By David ReayThursday 5 May 2022LifeWords DevotionalsDevotionsReading Time: 2 minutes
One day Jesus told his disciples a story to show that they should always pray and never give up. “There was a judge in a certain city,” he said, “who neither feared God nor cared about people. A widow of that city came to him repeatedly, saying, ‘Give me justice in this dispute with my enemy.’ The judge ignored her for a while, but finally he said to himself, ‘I don’t fear God or care about people, but this woman is driving me crazy. I’m going to see that she gets justice, because she is wearing me out with her constant requests!’” Then the Lord said, “Learn a lesson from this unjust judge. Even he rendered a just decision in the end. So don’t you think God will surely give justice to his chosen people who cry out to him day and night? Will he keep putting them off? I tell you, he will grant justice to them quickly! But when the Son of Man returns, how many will he find on the earth who have faith?” (NLT)

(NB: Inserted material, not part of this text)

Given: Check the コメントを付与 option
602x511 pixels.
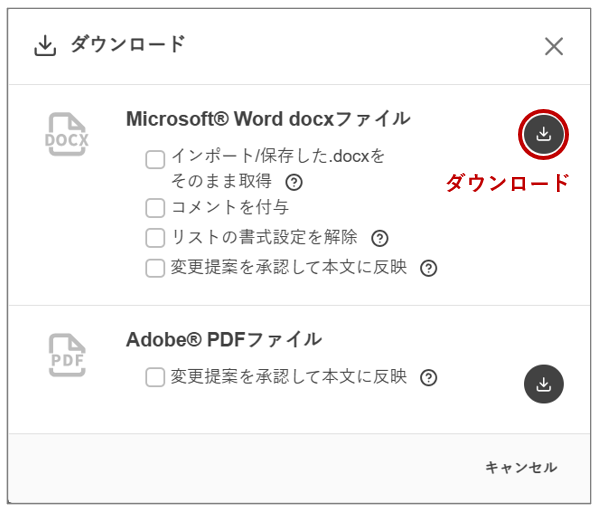Looking at the screenshot, I should coord(155,208).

This story can be easily misunderstood and so distort our prayer life. It speaks of persisting in prayer, the point being that if an unjust judge responds to persistent requests, surely a just God will do so.
But we must not push the illustration too far. We persist in prayer not because God needs to be worn down or persuaded to give in to us to get us off his back. Persistence is not pestering. We do not have to nag God in to responding. Nor do we persist out of fear God hasn’t heard us the first time. He is all ears all the time.
Rather we persist because what or who we pray for matters to us. Things and people are on our heart, and prayer is one way we share our hearts with God. I go on praying for certain people not out of a belief that I must pray a certain number of times so as to get God to respond. I pray out of love for them. It is natural for us to pray for that which is on our heart.
And it is natural that I go on praying because such prayer is an expression of my helpless dependence on God. I don’t have to go in to great detail as if God needs to be informed. My prayer of dependence might simply be naming a person or a situation.
Persistence in prayer is not meant to be an endurance trial or a way of impressing God with our discipline and fervency. It must never be a burden, but always a lifting of a burden.